Su función era inconfundible. Era un vestido de luto. El velo de una viuda.

Al comprenderlo, le sorprendió la similitud entre este vestido y la túnica de novicia que había abandonado en el Mirador de la Viuda. ¿No hacía ya una vida de aquello?

No se trataba tanto de un parecido visual como de intención, de propósito. Pero sus antiguos hábitos eran una insignia de sus años de servicio a la Casa de Tremere y su fútil lucha contra la monolítica e impersonal estasis de la Pirámide. Era una carga que no ansiaba retomar.

Su mano vagó, como por costumbre, hacia el lugar donde había un bolsillo interior en la vestimenta de novicia. Se sobresaltó al encontrar allí una forma familiar, recogida entre las capas de tela de su nuevo atuendo. Era el perfil de una vieja navaja. La Navaja de Occam. También tendría que haberla perdido, abandonada en el precipicio.

--Ahora, basta de carreras --sonrió el Chacal--. La manera en que pasas de un sitio a otro es sumamente desconcertante. Es un milagro que consigas concluir un pensamiento. A ver, siéntate aquí, a mis pies. Nada de peros. Será sólo un momento.

A lo lejos, sobre su cabeza, la antorcha trazó un arco, sumiendo a Antígona en las sombras. La luz reveló un conjunto de nichos de piedra encajados en la pared de la tumba. Los estantes estaban llenos de frágiles vasijas de barro --vasos canopios-- todos ellos rematados por una realista cabeza de animal.

El Riente Guardián de los Muertos pasó una mano distraída por la hilera de jarras, como si estuviera leyendo sus etiquetas, buscando una en particular.

--Ah, aquí está --dijo, retirando un recipiente de su balda--. Antígona, Canis Aureus. --Ladeó la cabeza al reparar en la expresión de curiosidad de Antígona y sonrió--. Sí, somos iguales, me parece, tú y yo. Canis Aureus. Chacales por naturaleza y temperamento. Cuidadores de cadáveres. En cualquier caso, me halaga que eligieras mi nombre. --Le dedicó una nueva sonrisa y, por un momento, Antígona albergó la esperanza de que se hubiera olvidado del ominoso propósito que tuviera en mente--. Acompáñame --dijo, al cabo--. Ya has malgastado tiempo de sobra con tus chapuzones.

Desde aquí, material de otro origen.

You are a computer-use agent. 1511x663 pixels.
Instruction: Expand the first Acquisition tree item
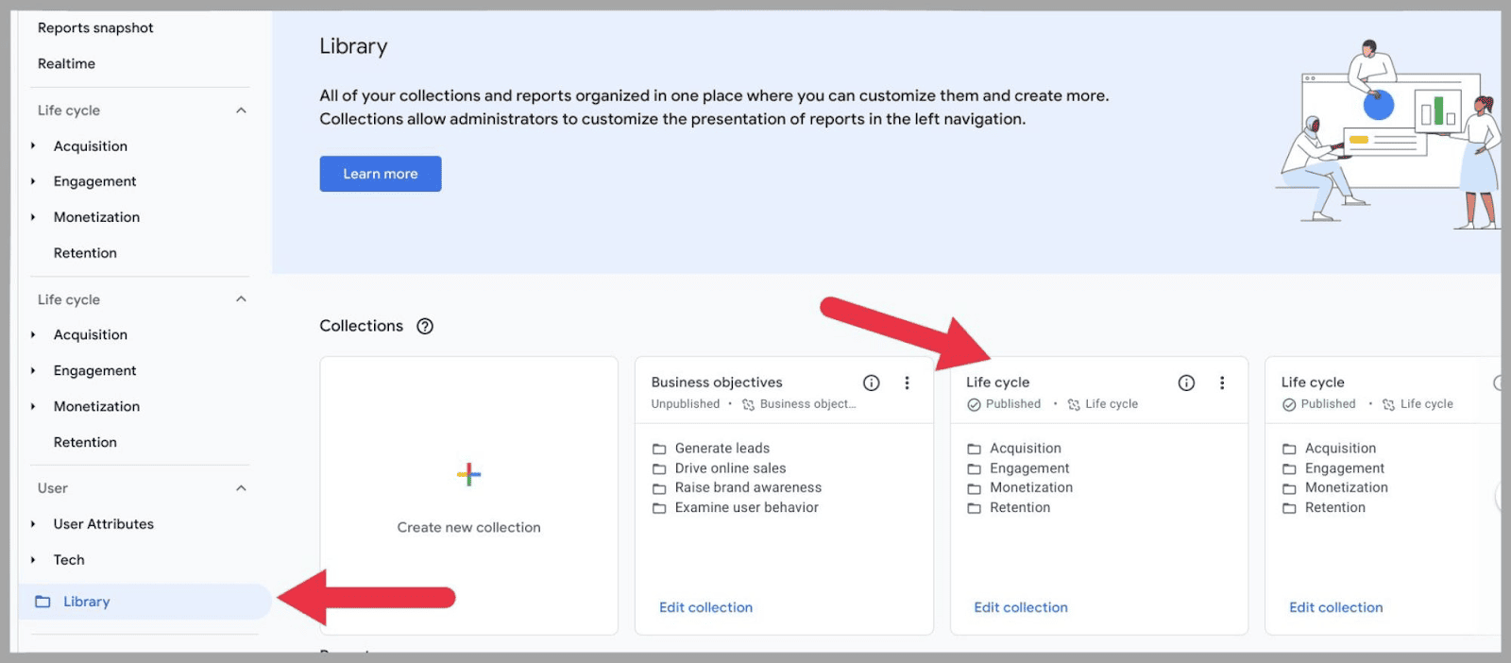33,146
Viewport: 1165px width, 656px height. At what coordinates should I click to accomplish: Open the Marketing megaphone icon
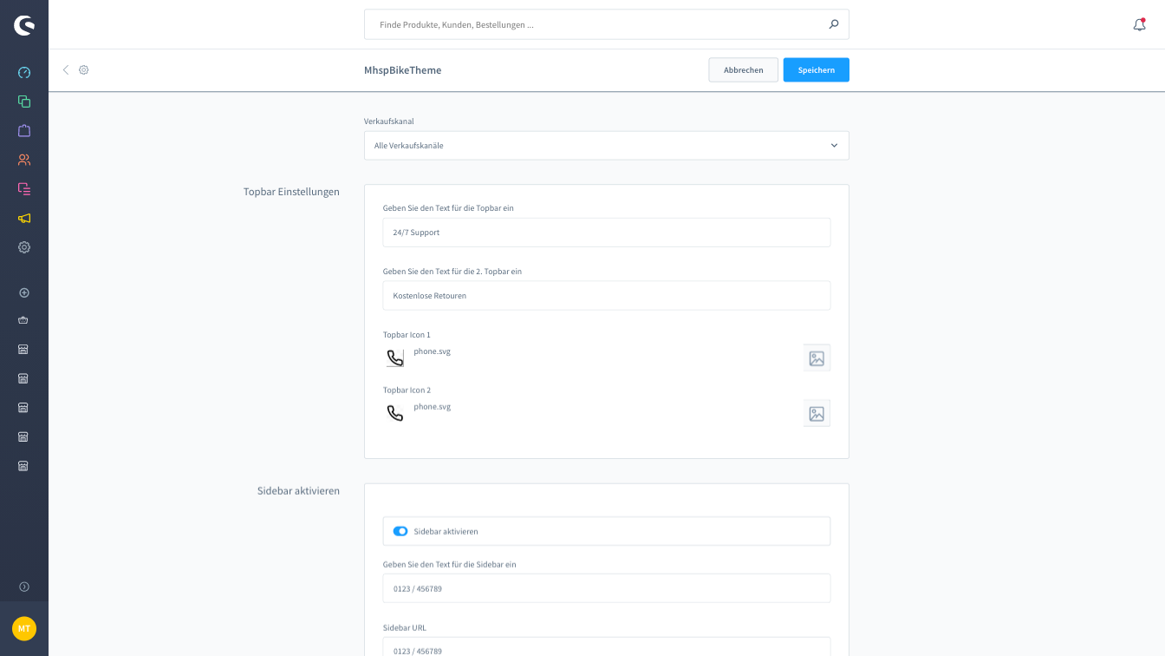coord(24,218)
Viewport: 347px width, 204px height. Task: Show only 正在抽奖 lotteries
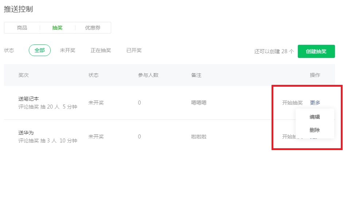click(x=101, y=50)
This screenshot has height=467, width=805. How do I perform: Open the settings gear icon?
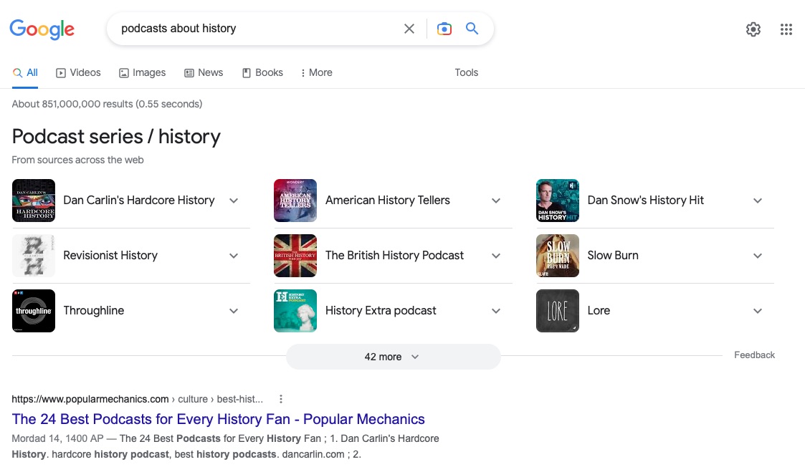coord(753,29)
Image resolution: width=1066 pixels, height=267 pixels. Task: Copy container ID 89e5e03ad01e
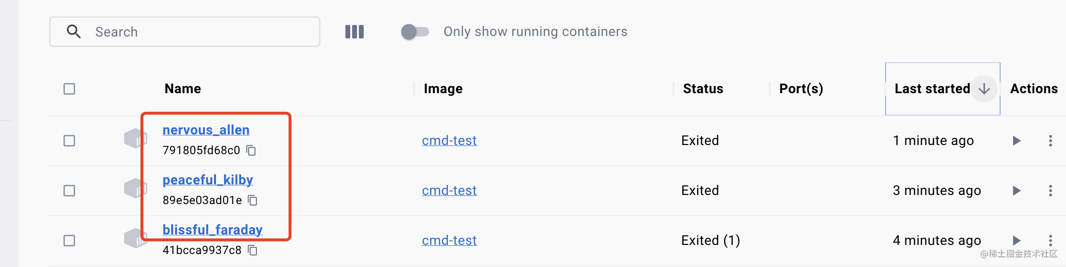[253, 200]
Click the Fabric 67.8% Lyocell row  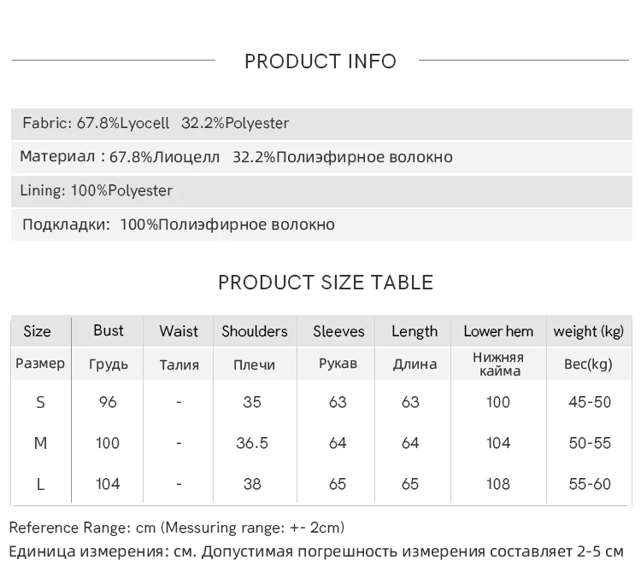click(x=156, y=123)
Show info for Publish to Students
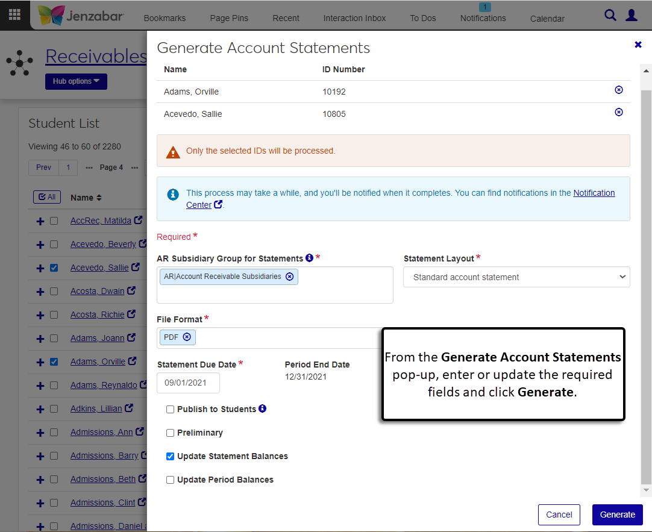Image resolution: width=652 pixels, height=532 pixels. pos(263,408)
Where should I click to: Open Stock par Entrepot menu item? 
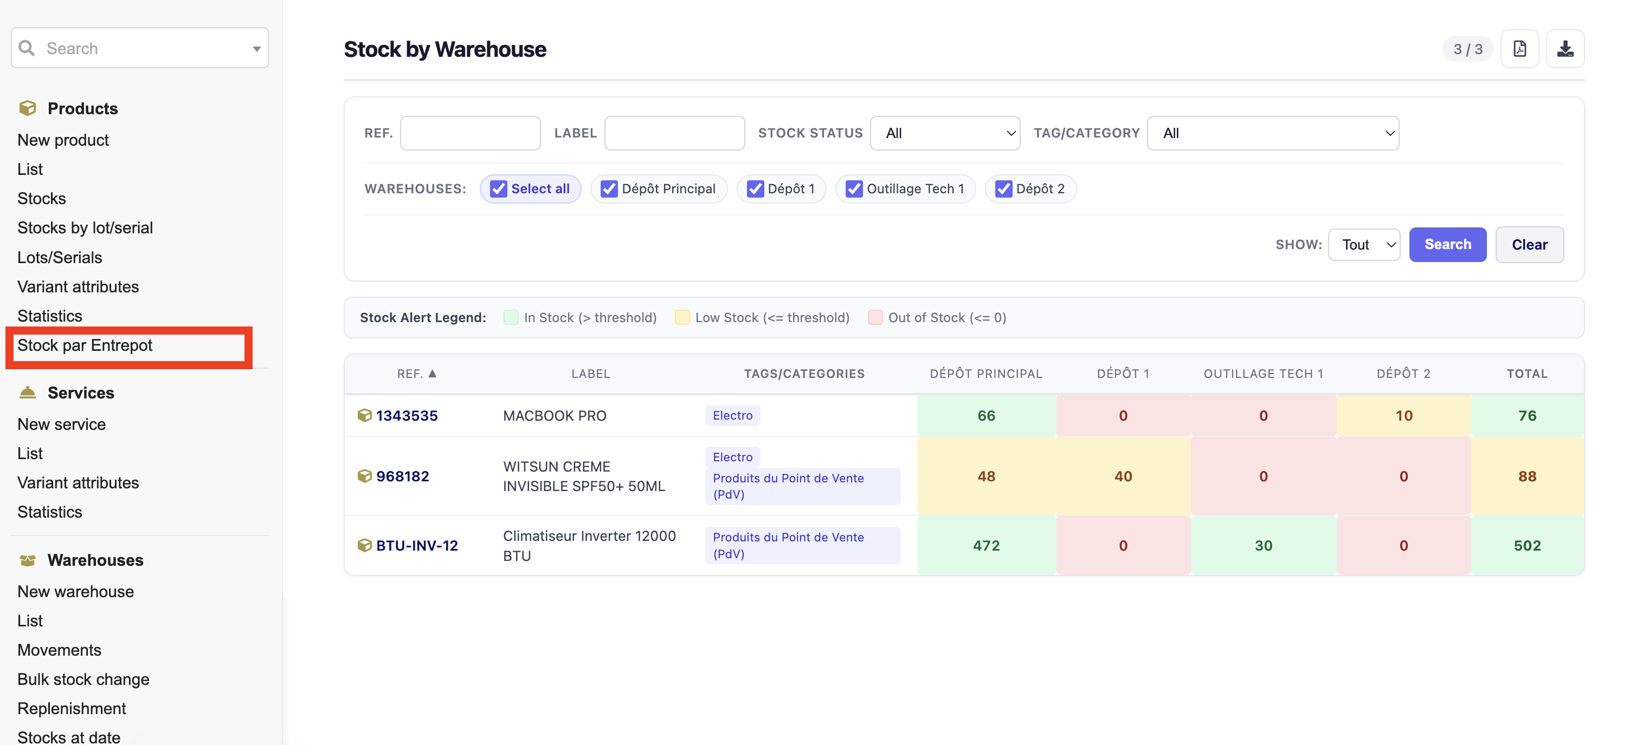84,346
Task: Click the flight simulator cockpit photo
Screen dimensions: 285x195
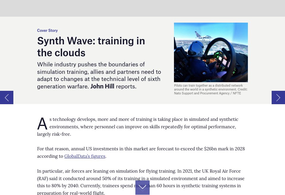Action: tap(211, 52)
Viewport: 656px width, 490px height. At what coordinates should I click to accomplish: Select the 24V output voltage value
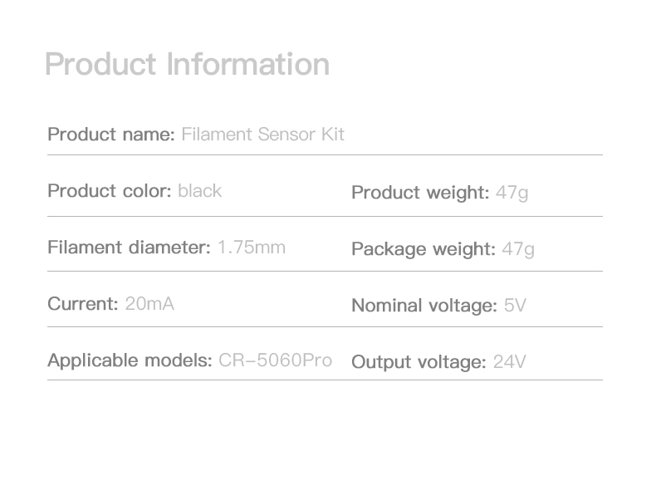[510, 362]
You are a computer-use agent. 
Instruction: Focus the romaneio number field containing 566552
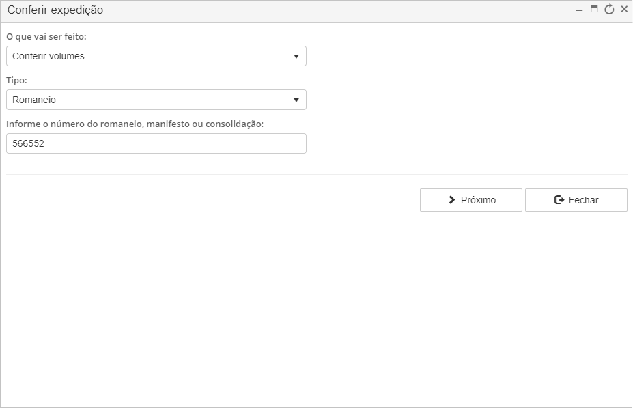point(156,143)
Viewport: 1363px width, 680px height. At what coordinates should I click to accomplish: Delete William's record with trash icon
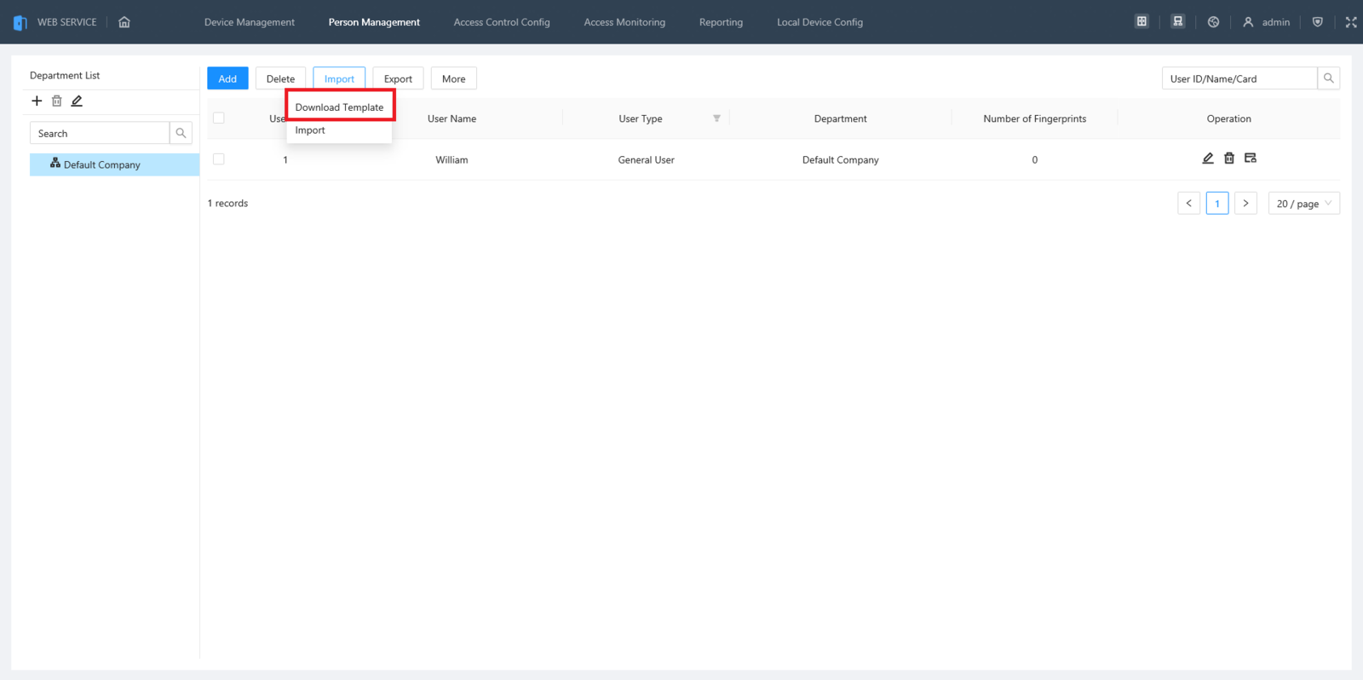coord(1228,158)
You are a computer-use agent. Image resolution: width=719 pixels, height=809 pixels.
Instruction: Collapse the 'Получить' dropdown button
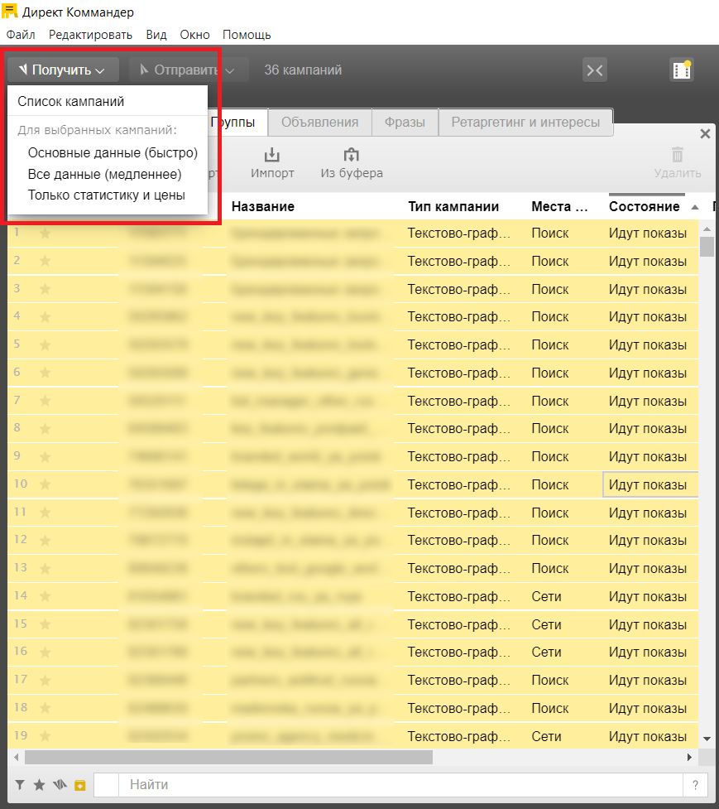[x=63, y=70]

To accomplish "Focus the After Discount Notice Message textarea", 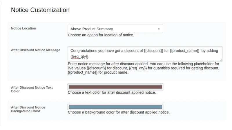I will coord(145,54).
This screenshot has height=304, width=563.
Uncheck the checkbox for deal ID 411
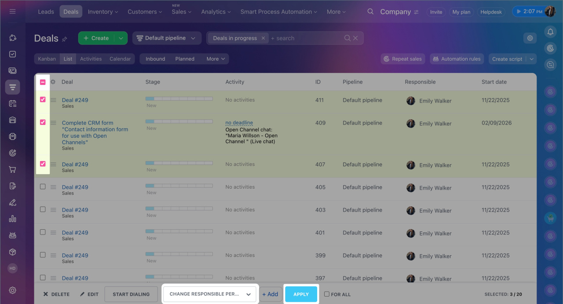point(43,99)
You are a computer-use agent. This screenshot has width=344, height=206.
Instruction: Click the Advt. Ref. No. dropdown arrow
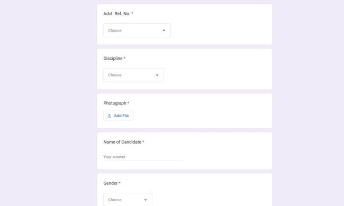tap(164, 31)
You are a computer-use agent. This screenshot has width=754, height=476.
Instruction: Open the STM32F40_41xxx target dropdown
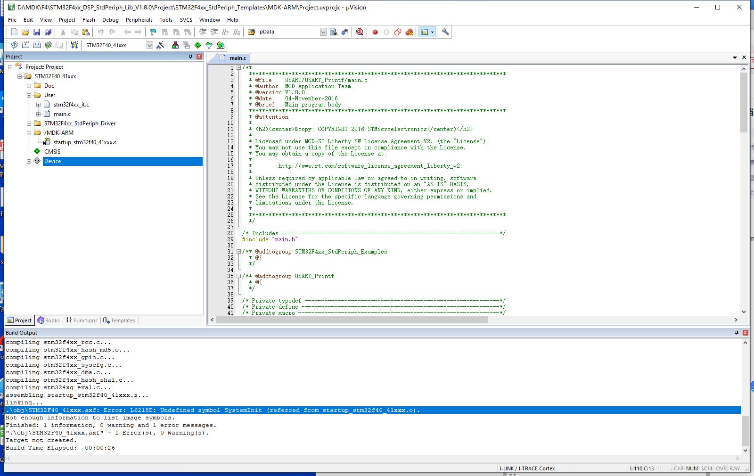pos(149,45)
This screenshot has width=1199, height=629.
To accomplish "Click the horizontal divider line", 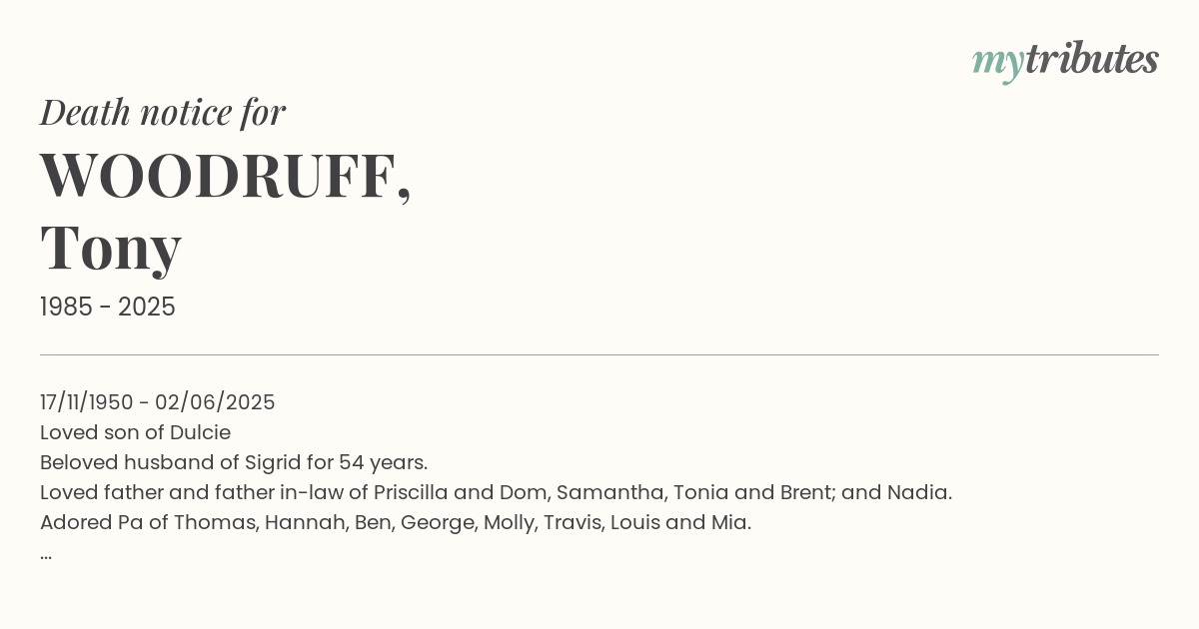I will [x=600, y=354].
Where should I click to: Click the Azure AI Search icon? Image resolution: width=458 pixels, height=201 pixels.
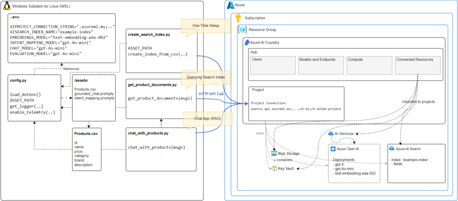click(x=392, y=148)
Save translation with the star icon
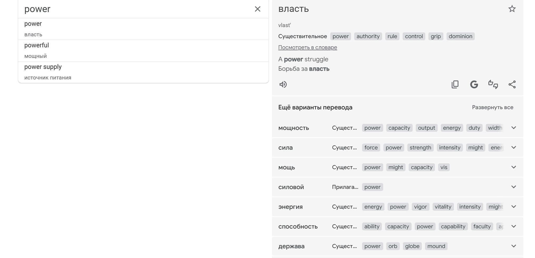This screenshot has width=535, height=258. point(512,9)
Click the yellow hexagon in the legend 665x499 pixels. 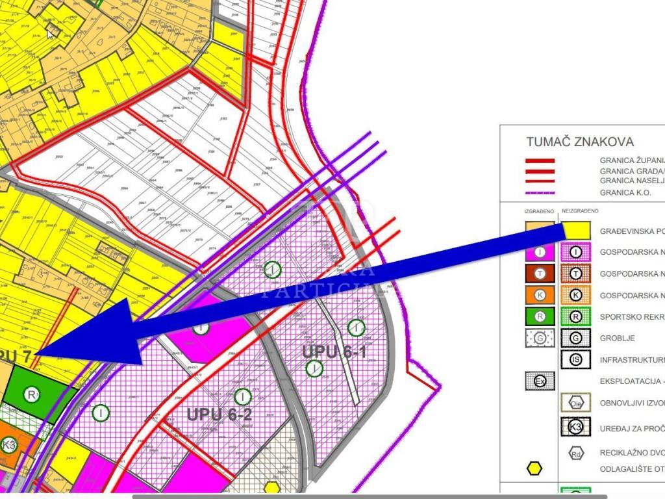point(534,468)
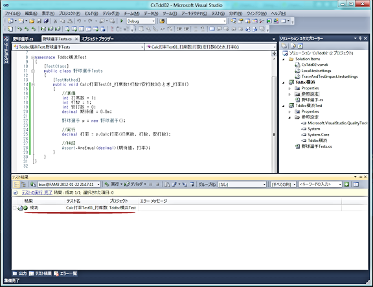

--Pero no lo entiendo. ¿Qué estoy haciendo aquí? Esto es un infierno. --Se estremeció involuntariamente y se cruzó de brazos, sintiéndose perdida, sola y vulnerable.

--Nada tan prosaico --dijo el Chacal--. Esto sólo es una encrucijada en el camino. Ven. --Emprendió el paso sin esperar a ver si ella lo seguía. No hubo ido muy lejos cuando oyó el chapoteo de sus pies mojados apresurándose a darle alcance. Esbozó su sonrisa de máscara funeraria.